В Поселке в день смерти вождя повесили траурные флаги и собрали митинг. Из Судака приехал партийный начальник, не самый главный, из новых. Он сказал речь, потом пустили торжественную музыку, две местные женщины, Соня из продмага и Валентина Ивановна, учительница, заплакали, а потом все решили отправить телеграмму с изъявлением горя: "Москва, Кремль..." Медея, уместная, как никто, в траурной одежде, постояла положенное, а потом пошла на свой виноградник и до вечера чистила его...
Все это было для нее отдаленным гулом чуждой жизни. Теперешние дорожные попутчики, эти отдельные люди, образующие народ, теперь громко тревожились, боялись своего сиротского будущего, плакали, другие, молчаливые, тихо радовались смерти тирана, но и те и другие должны были теперь что-то решать заново, научиться жить в изменившемся за одну ночь мире.

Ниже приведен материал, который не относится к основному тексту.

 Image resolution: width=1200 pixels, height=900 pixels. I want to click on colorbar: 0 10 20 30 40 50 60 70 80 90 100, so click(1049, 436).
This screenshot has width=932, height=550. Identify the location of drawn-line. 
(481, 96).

Странно было то, что и Медея, по совершенно другому поводу, переживала похожее чувство. Глубоко в сумке лежащее письмо вынуждало ее посмотреть на себя самое, на сестру, на покойного мужа новыми глазами и прежде всего смириться с фактом, который казался ей совершенно невозможным.
Связь между ее мужем, все годы брака ее боготворившим, превозносившим чрезмерно ее достоинства, отчасти вымышленные, и сестрой Александрой, существом, открытым ей до последней жилки, была невозможна не только по бытовым причинам. Какой-то высший, как чувствовала Медея, запрет был перейден, но, судя по ее легкому тону, она даже и не заметила этого родственного и тайного преступления. Одно только желание избежать неприятной огласки...

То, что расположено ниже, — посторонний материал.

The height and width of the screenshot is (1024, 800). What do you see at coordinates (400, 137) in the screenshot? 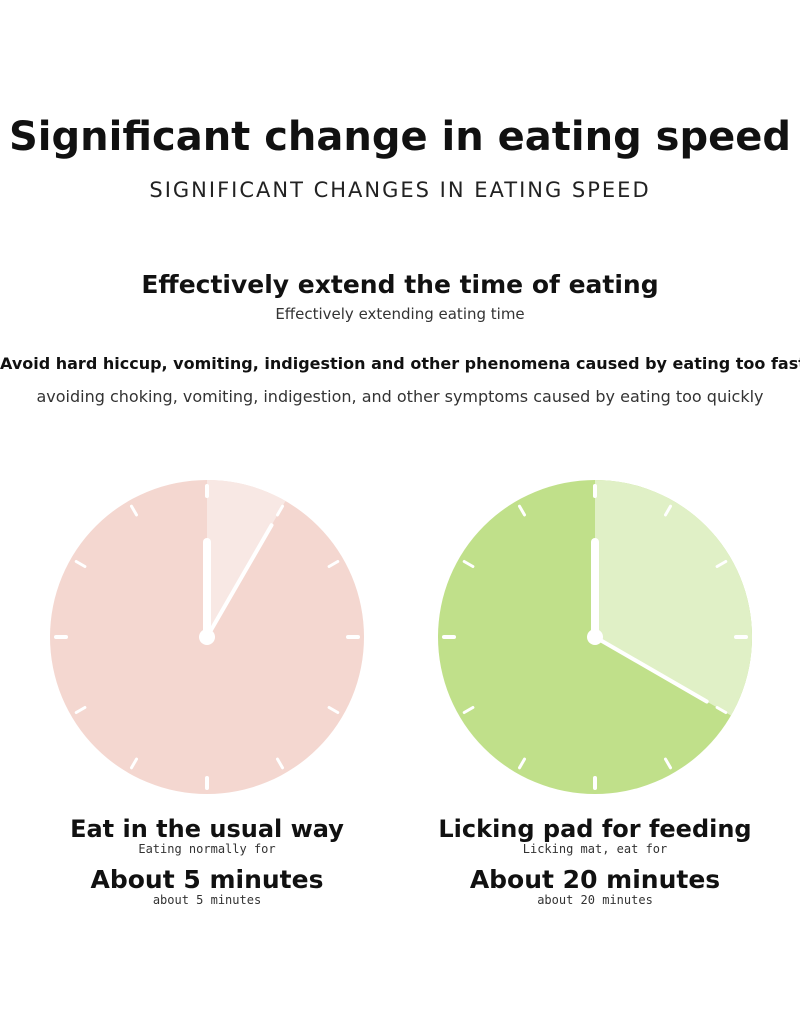
I see `page-title: Significant change in eating speed` at bounding box center [400, 137].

Особая мука была в том, что теперешнее положение не требовало ни решений, ни действий. Все прежние несчастья в жизни — смерть родителей, болезнь мужа — требовали от нее физического и нравственного напряжения; случившееся теперь было лишь отзвуком давней истории, не было уже в живых Самони, но осталась его дочка Ника, и невозможно было с ним посмертно выяснять отношения.
Мужем она была оскорблена, сестрой предана, поругана даже самой судьбой, лишившей ее детей, а того, мужнего, ей предназначенного ребенка вложившей в сестринское веселое и легкое тело...

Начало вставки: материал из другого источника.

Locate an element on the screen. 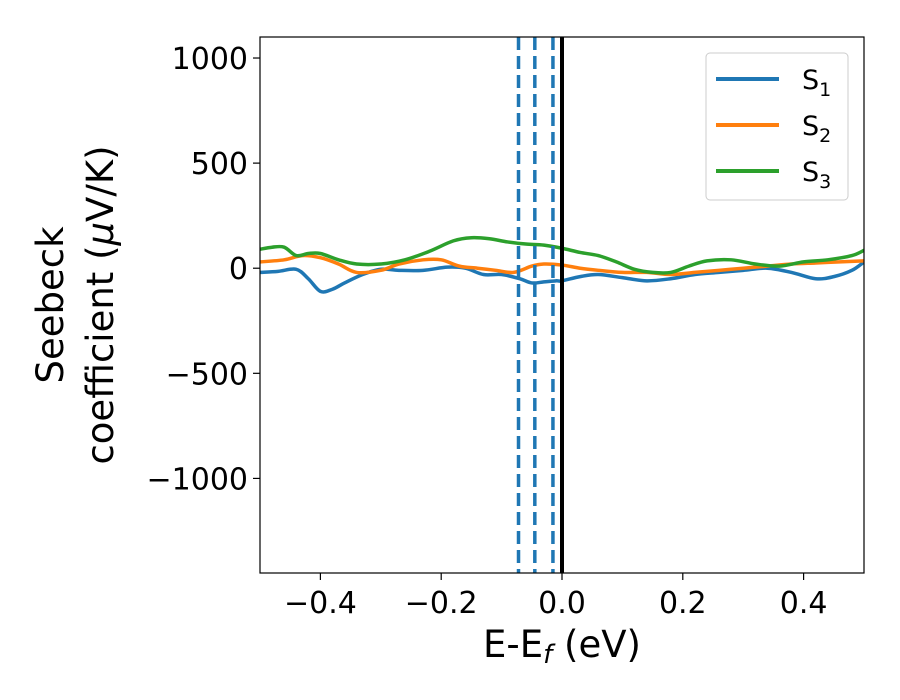  legend-label-s3: S3 is located at coordinates (816, 175).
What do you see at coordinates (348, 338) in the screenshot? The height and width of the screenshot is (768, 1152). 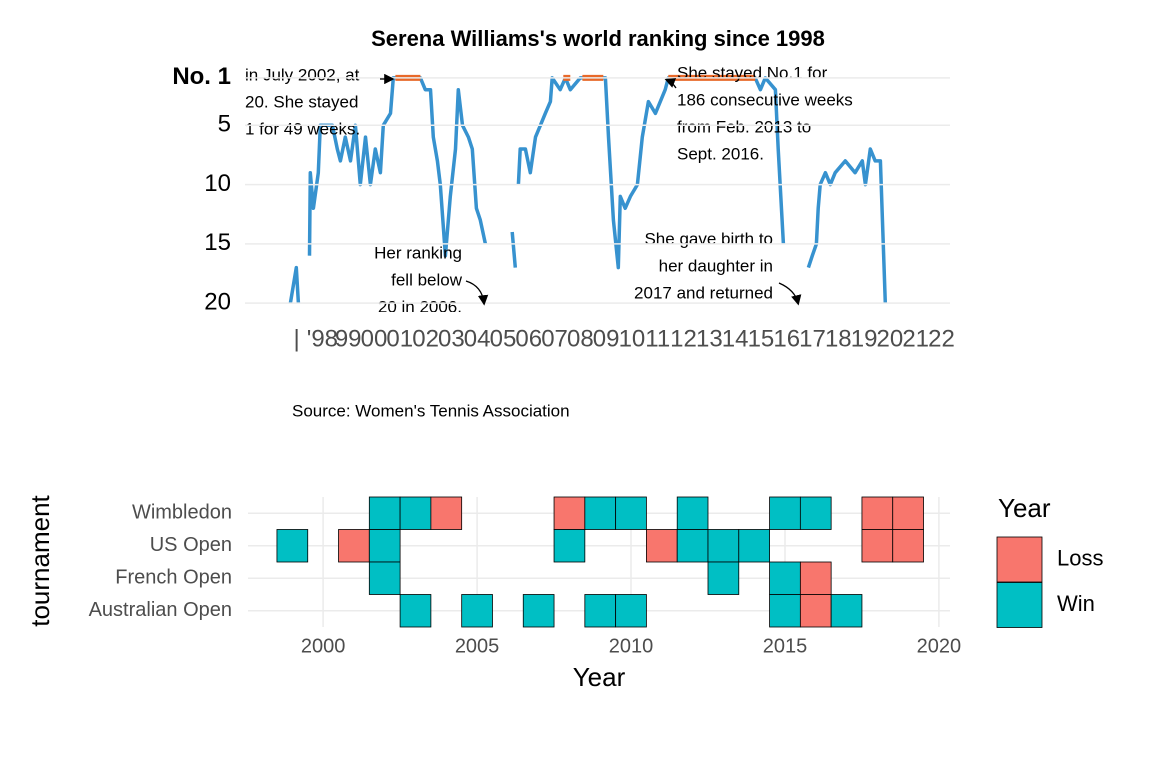 I see `x-tick-label: 99` at bounding box center [348, 338].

Темное состояние ее души усугублялось еще и тем, что Медея, всегда подвижная, вынуждена была целыми сутками сидеть у окна, и все движение было только снаружи, в мелькании пейзажей за окном и слабом копошении людей в вагоне.
Трое с половиной суток длилась дорога, и, поскольку маршрут был довольно прихотлив, с сильной дугой на север, к тому же в глубину континента, она как будто перегнала весну: покинув зеленеющий Крым, снова увидела в Предуралье слежавшийся по оврагам снег, голую, прихваченную ночными морозами землю, а потом снова догнала весну уже в казахстанских степях, во всей полноте их цветения, жаркого, тюльпанно-пестрого.